### What you have to do
The lines of the records that include "computer" should all be copied.

### Given records
▬▬▬▬▬▬
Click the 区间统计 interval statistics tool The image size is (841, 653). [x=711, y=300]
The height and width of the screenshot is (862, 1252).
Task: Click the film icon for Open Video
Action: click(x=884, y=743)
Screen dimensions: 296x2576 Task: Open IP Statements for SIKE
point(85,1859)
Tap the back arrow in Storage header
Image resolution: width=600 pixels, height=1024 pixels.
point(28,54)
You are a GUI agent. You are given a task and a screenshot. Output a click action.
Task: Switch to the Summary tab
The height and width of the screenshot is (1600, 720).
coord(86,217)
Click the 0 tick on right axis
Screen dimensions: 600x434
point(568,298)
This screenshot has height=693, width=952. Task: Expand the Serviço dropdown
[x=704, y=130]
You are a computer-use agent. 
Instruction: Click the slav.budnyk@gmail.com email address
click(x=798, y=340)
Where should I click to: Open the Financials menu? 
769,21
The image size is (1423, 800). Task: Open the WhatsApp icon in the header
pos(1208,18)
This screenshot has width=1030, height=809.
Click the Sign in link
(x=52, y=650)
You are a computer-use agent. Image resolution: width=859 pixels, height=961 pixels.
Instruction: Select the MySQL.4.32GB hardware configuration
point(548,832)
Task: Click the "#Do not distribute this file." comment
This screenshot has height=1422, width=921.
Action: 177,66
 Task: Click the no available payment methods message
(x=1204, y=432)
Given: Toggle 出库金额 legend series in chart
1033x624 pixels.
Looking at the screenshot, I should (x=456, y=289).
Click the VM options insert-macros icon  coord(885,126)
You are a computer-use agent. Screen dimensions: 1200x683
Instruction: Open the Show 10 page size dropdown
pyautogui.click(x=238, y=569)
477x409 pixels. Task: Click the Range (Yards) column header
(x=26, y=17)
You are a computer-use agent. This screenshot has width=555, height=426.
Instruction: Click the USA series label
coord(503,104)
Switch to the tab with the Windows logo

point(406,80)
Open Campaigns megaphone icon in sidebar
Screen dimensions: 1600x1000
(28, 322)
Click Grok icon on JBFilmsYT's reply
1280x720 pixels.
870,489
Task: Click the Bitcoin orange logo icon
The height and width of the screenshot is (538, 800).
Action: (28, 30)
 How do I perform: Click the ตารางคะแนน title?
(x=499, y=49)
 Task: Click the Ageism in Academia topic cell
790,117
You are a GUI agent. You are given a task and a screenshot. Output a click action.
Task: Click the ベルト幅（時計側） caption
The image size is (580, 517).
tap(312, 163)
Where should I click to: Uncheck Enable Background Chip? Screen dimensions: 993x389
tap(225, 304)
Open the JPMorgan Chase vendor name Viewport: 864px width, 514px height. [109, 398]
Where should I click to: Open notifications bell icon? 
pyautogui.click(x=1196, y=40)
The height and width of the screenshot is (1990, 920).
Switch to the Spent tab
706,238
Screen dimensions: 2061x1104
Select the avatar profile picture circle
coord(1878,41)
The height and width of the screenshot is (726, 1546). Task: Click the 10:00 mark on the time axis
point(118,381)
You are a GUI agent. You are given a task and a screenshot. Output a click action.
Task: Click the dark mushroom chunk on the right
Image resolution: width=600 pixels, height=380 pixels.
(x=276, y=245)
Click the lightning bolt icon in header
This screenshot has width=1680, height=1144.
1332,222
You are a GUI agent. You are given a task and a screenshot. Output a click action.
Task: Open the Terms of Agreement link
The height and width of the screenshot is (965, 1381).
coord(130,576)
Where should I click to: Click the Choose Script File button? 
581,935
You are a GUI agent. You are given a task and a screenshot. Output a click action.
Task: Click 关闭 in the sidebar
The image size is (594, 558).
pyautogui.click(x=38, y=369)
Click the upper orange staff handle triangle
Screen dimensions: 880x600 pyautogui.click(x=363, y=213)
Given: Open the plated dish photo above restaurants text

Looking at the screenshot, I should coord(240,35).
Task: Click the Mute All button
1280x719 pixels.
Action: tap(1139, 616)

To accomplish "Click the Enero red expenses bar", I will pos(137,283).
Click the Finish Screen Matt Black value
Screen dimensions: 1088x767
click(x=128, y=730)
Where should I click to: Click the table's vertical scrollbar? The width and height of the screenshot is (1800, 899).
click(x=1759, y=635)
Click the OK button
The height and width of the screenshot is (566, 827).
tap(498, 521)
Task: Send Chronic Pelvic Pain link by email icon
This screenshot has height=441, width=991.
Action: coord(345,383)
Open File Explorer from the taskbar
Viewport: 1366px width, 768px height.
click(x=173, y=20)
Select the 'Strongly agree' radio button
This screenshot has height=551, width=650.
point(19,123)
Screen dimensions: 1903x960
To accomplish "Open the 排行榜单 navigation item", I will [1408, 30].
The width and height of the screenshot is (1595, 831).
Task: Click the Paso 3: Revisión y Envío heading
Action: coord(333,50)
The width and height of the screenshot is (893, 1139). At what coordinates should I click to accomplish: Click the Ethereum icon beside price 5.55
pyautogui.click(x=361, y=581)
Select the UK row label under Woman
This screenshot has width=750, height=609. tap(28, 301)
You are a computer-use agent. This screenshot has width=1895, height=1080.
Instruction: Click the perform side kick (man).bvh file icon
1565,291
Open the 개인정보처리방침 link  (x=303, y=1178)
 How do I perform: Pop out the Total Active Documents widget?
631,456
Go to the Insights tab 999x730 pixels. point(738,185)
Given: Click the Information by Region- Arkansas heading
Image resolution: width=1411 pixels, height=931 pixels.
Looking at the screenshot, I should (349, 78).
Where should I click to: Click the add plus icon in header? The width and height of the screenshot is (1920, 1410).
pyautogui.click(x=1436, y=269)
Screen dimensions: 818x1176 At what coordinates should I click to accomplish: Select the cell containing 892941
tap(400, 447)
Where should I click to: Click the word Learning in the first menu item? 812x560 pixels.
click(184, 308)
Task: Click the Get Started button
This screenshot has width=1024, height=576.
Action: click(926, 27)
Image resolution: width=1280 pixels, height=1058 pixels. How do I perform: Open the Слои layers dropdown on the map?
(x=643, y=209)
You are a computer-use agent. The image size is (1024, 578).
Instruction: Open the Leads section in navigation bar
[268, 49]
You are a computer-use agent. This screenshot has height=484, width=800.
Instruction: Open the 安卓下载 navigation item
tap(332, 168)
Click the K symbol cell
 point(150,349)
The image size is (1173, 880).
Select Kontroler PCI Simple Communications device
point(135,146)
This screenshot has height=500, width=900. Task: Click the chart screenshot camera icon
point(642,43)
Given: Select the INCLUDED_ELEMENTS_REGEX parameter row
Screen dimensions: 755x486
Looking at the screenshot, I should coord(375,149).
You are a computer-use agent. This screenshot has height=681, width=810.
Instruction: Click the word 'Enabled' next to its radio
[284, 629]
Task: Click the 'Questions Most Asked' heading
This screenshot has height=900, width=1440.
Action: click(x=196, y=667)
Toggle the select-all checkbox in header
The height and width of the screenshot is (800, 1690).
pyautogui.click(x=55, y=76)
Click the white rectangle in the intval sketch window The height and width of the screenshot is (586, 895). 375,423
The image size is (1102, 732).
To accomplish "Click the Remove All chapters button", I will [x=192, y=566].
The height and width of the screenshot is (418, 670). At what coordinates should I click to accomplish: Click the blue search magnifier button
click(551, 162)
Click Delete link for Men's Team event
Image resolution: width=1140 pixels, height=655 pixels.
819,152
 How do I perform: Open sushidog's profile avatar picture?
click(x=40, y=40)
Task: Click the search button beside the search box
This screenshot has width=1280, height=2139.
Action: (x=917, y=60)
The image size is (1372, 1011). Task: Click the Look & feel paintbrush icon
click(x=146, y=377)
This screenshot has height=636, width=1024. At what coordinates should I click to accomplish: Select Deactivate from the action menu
▬▬▬▬▬▬
### Written solution
You are a computer-use agent. 
You are a computer-use agent. Image resolution: width=859 pixels, height=961 pixels.
You are a computer-use agent. Screen dimensions: 1200x683
You are a computer-use agent. This screenshot has width=555, height=426.
You are a computer-use agent. This screenshot has width=1895, height=1080.
You are a computer-use agent. The image size is (1024, 578).
You are a computer-use agent. This screenshot has height=484, width=800.
You are a computer-use agent. This screenshot has height=681, width=810.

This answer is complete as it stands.